Dr. Bogunjoko“God has equipped you beyond any other generation because of what God has made available to you beyond any other generation. Will you respond to the marching orders of the Holy Spirit? Will you say, ‘God, as You do Your work in an international, interrelated, interdependent, and integrated Church, here am I, send me.’?” With that question, Dr. Joshua Bogunjoko, Deputy International Director of SIM, wrapped up his challenge to students in chapel on the first day of Cairn’s Global Mission Week 2013.
Global Mission Week kicked off Monday morning, February 18, 2013 with Dr. Bogunjoko’s message in chapel. In addition to students, faculty, staff, and the missionary representatives visiting campus, nearly 200 visitors on campus for an Undergraduate Open House joined in the Mason Activity Center gymnasium for the chapel service.
Dr. Bogunjoko, who will assume responsibilities as SIM’s International Director in June 2013, is originally from Nigeria. He unfolded his message from Acts chapter 2, in which the Holy Spirit comes upon the followers of Christ at Pentecost. “The birth of the church was also the birth of modern missions – the work as committed to the church. It was not the beginning of mission, but its birth in the church. God has always been on a mission. God has always sought to redeem the human race. The Great Commission was not the beginning of mission. It started in the Garden. God did not choose Israel as His peculiar people so that He might bless Israel, but so that, through Israel, He might bless the world.”

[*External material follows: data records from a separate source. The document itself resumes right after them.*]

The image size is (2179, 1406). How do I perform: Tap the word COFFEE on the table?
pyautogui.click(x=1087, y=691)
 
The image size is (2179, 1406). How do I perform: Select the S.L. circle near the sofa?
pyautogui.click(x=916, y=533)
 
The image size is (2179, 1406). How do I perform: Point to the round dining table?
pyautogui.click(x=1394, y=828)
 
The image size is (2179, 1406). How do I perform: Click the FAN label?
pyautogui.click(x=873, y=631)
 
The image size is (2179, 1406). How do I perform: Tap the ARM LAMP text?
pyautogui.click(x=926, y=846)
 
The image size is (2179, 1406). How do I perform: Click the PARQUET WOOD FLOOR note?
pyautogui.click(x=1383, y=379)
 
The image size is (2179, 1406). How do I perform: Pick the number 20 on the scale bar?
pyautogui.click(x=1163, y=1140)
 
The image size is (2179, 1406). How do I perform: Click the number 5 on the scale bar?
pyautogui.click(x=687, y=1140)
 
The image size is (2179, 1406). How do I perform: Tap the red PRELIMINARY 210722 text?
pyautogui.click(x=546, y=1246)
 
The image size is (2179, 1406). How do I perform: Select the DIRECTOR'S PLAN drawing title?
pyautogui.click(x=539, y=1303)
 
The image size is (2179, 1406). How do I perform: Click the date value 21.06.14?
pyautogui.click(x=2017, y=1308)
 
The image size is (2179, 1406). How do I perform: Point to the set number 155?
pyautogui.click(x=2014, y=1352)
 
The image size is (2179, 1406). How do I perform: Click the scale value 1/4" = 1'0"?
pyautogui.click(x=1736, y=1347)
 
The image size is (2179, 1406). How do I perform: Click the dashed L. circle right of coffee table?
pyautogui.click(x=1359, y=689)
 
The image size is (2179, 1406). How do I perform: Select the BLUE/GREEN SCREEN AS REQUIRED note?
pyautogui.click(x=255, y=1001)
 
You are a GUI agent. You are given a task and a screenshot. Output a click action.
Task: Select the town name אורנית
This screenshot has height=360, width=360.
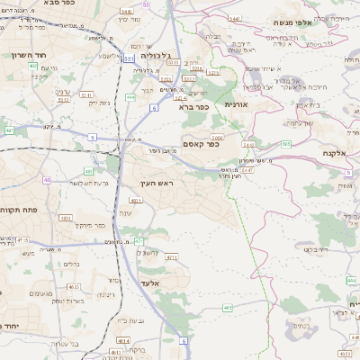point(235,105)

Dr Bogunjoko went on to show the ways that God broke down the barriers that separate nations in His work among the early Christians. The first barrier, broken at Pentecost, was the barrier of language: God brought Jews together from all over the world to hear His people declare His glory in their mother tongue. Then, in Philip’s encounter with the Ethiopian eunuch in Acts 8, God broke down the barrier of geography, bringing an African man to Himself. And in Peter’s visit to Cornelius’ home in Acts 10, God broke down religious and political barriers. Dr. Bogunjoko went on to point out that in Acts 13, Paul and Barnabus were commissioned by an international church in Antioch, with Simeon, who may have been called Niger because of the color of his skin, and Lucius, from Cyrene, which was in Lybia. “God was aiming for a global gospel to reach all the nations of the earth that all the Earth might worship him,” he said.
Global Mission Week activities will continue throughout the coming days. Missionary representatives will be hosting sessions that students can attend that range from Skype conversations with overseas missionaries to informal activities like ping-pong tournaments. Panels and informational sessions will take place on topics of interest to students, including teaching in public and charter schools, the Insider Movement, and social work in local and global communities. Students have organized a missions festival, “Let Your Light,” for Wednesday evening, which includes testimonies and interviews with missionaries, faculty, staff, and students examining the international, interrelated, and integrated nature of missions in the current day. In addition, a global prayer event and worship and praise night will finish out the week.